What is your genre? Why did you choose it?
I write historical fiction because I love travelling in time and space, and I’m especially obsessed with Victorian times and writer!
Do you work on more than one manuscript at a time?
No. I work on one book at a time. However, I don’t write chronologically. I prefer to skip around as I write the novel. I plan a loose outline with chapter headings and then I let the characters do the talking and mess up my outline!
Do you work with a writing/critique group?
Not continuously. When my books are finished, I send them to beta readers, who are trusted writers and friends, who help me make the final version as good as possible. I discuss my books a lot with my daughter, who gives me a younger and fresher perspective! The final version wouldn’t be possible without my editor’s patience and hard work.
Can you remember your first reading book?
I learnt to read with Janet and John books! Then I vividly remember the Paddington Bear books, as a child. Sister Catherine, to whom my books are dedicated, read to us every afternoon. I was 11-12 at the time. I vividly remember listening to The Moonstone, Little Women, Tom Sawyer, and Huckleberry Finn. She introduced me to the Victorians. The first romantic novel I read of my own accord was Rebecca, which I borrowed from my public library, shortly after.
Do you nibble on snacks while writing? If so, what is your chosen treat?

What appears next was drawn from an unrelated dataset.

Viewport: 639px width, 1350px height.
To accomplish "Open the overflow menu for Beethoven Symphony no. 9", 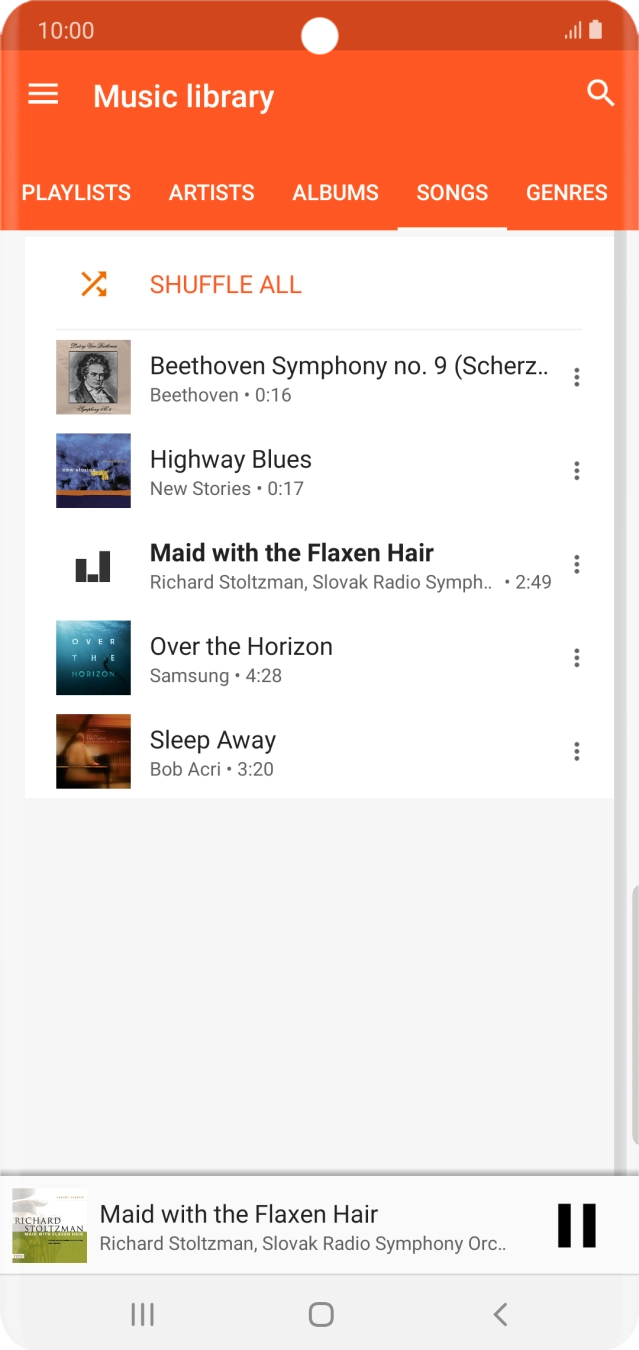I will [577, 377].
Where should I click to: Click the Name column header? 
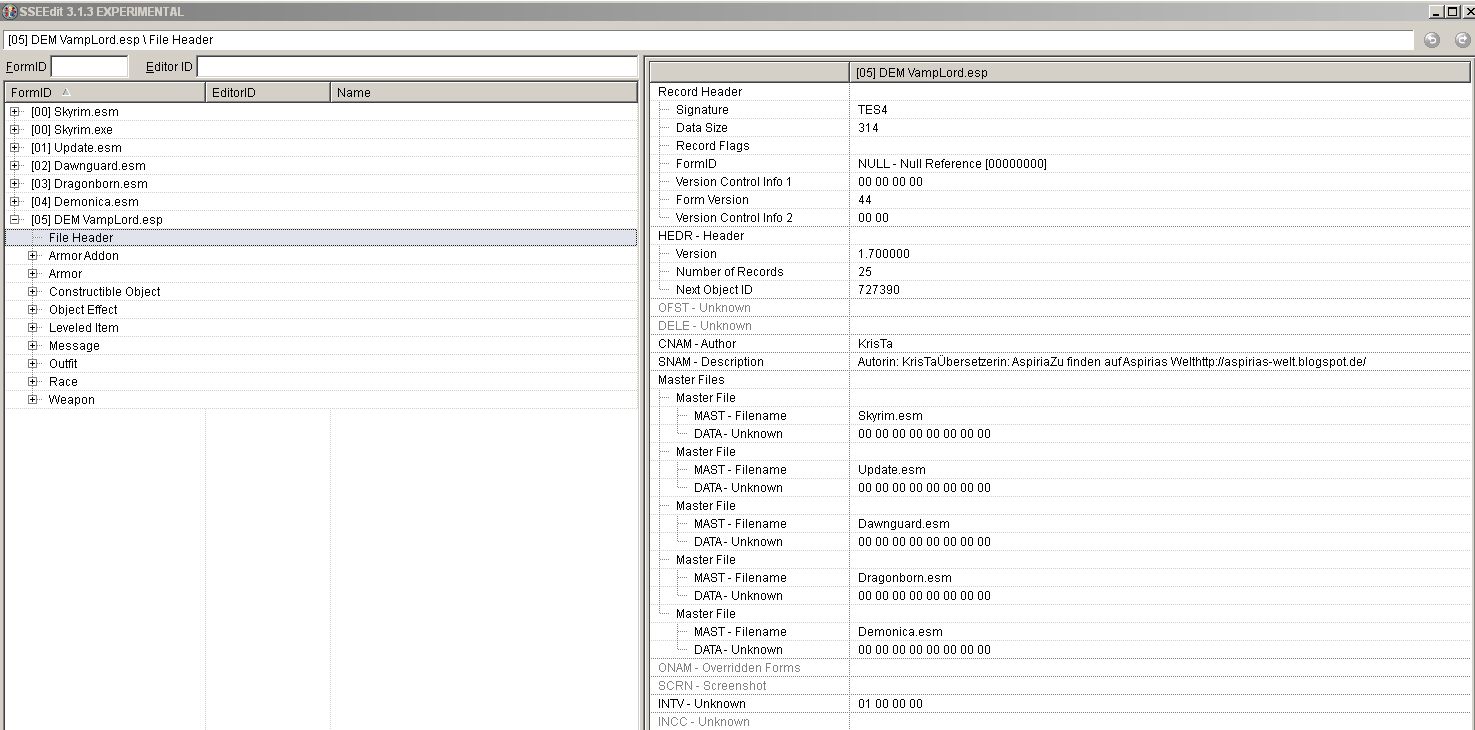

No. I don’t eat while writing or drink alcohol. I drink lots of tea, some coffee, and in summer sparkling lemonade.
Tidy desk or a bombsite? Describe your writing area with us.
It’s too messy, even for me! I moved out of our study because my husband needed it permanently, and I need to be alone when I’m writing, so I’ve moved to my daughter’s room upstairs, which has an L-shaped desk right under a window, facing the countryside. My daughter has left home, and it’s actually a great change! I don’t actually have a lot of things on my desk, so I don’t know why it looks so cluttered! I have my laptop, my mobile, my large desk diary, my notebook with ‘to-do lists’ and reminders, pens, pencils etc., my books, my flash drives, my handwritten notes, and some printed chapters which need revising. There are some pictures on the wall to my right: The Bronte’s, the young Alfred, Lord Tennyson, and Charles Dickens. Right now it’s a dreary day, so I have the heater on right by my feet, a lamp, and I’ve just made myself a cup of tea, so I’m in heaven.
Are you published in the traditional manner or self published? Share your journey.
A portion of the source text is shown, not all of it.